For various reasons, my company cannot [I stress cannot, not will not] use a hosted solution. We need to have it inside our firewall, running on our hardware.
I know this is less than optimal in this error of software as service, but it is what we require.
I am willing to put down the money to purchase all of the component pieces (JIRA, Confluence, Fish Eye, Crucible, even Tool Bar and Streams).
Just let me do it!
By Jordan at March 27, 2008 11:16 AM
Was really hoping for the non-host version of this. Looks like someone dropped the ball on this one. :-/
By Todd at March 29, 2008 8:55 PM
Todd - just an FYI, we've said all along that JIRA Studio will be hosted only, and the connecting pieces will be slowly released for non-hosted customers over time.
The stream plugin will be first, then the other bits and pieces one at a time.
There's some complexity in doing this (non-hosted) so that will take longer. No one has 'dropped the ball', we're just being open!
m
By Mike Cannon-Brookes at March 31, 2008 7:02 AM
I've been using JiraStudio for the past two weeks. I have a couple of comments:
1) the activity stream is awesome.
2) there are weird things with the U/I that cause you to take longer to figure out how to do something. I have been using Confluence for the past two years, and that thing is so intuitive and polished that it is fantastic. My hope is that there continue to be refinements on JiraStudio to get it as slick.

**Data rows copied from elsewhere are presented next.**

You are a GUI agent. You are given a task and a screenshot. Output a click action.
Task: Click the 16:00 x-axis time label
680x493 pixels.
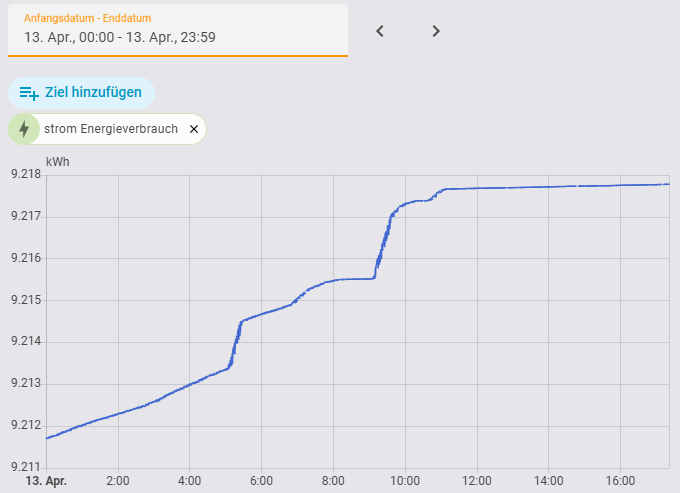pyautogui.click(x=620, y=479)
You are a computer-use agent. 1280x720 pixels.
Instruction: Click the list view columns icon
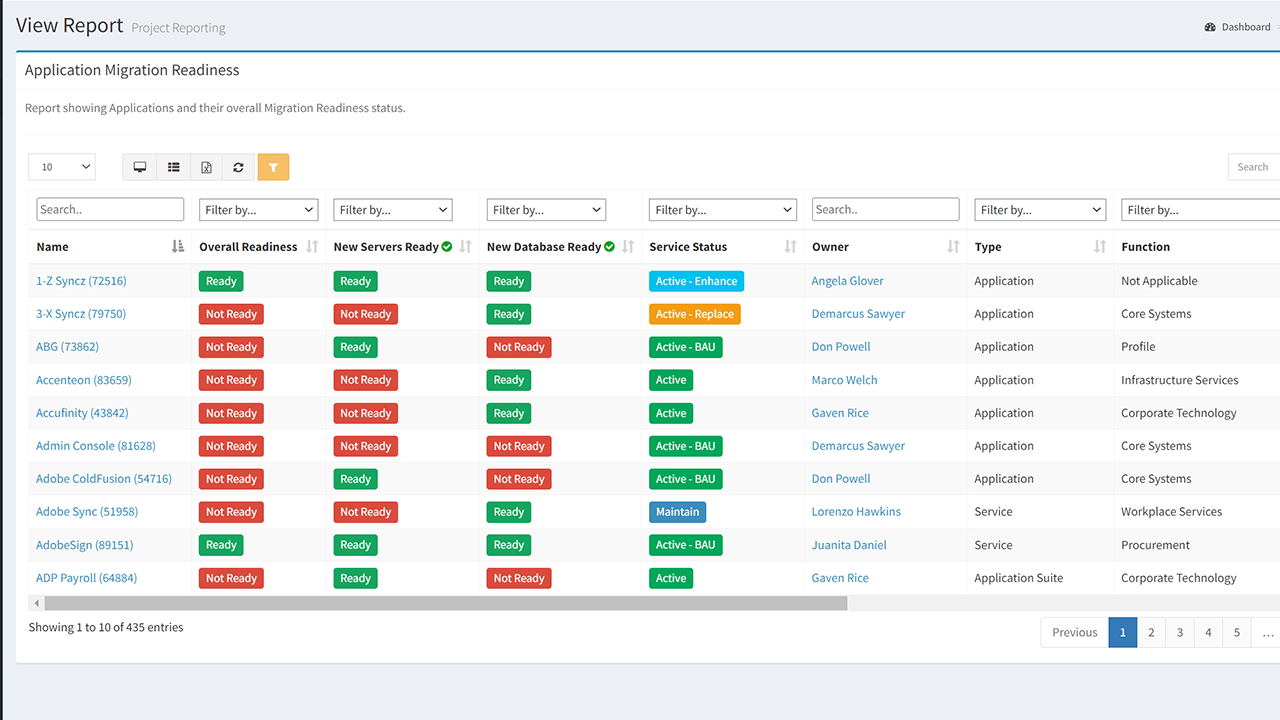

3) Everything "works". What I mean by this is that the U/I is a little convoluted, but everything works as expected. The functionality is solid.
4) I can't really be too specific, because I'm not 100% sure why, but Confluence feels too stripped down to me. It's more of a layout thing than anything. I'm not 100% sure why, but it's not as appealing as the full version of confluence.
5) I have to dig a little deeper, but it would be cool if the activity stream was emailed out by default at the end of the day. I notice there are notification options but haven't played with them.
6) It would be cool to have a Confluence plugin on the home portal page. We keep a "Push Log" of any fixes pushed to production and there's really no good place for it right now. This would also be good for overall team documentation whereas it's not as applicable inside a specific project.
6) My biggest desire for feature, besides a different licensing scheme (ie: more users), would be some kind of built in unit testing.
I'm excited to see what's coming next!
Thanks,
Chris
By Chris at April 5, 2008 5:55 AM
One other thing...
7) On the main portal page, the "Filter Issues" Options for each account is cumbersome and not helpful. It over crowds the screen and I'd recommend removing it. In the Follow up project screen, those functions are well displayed and useful.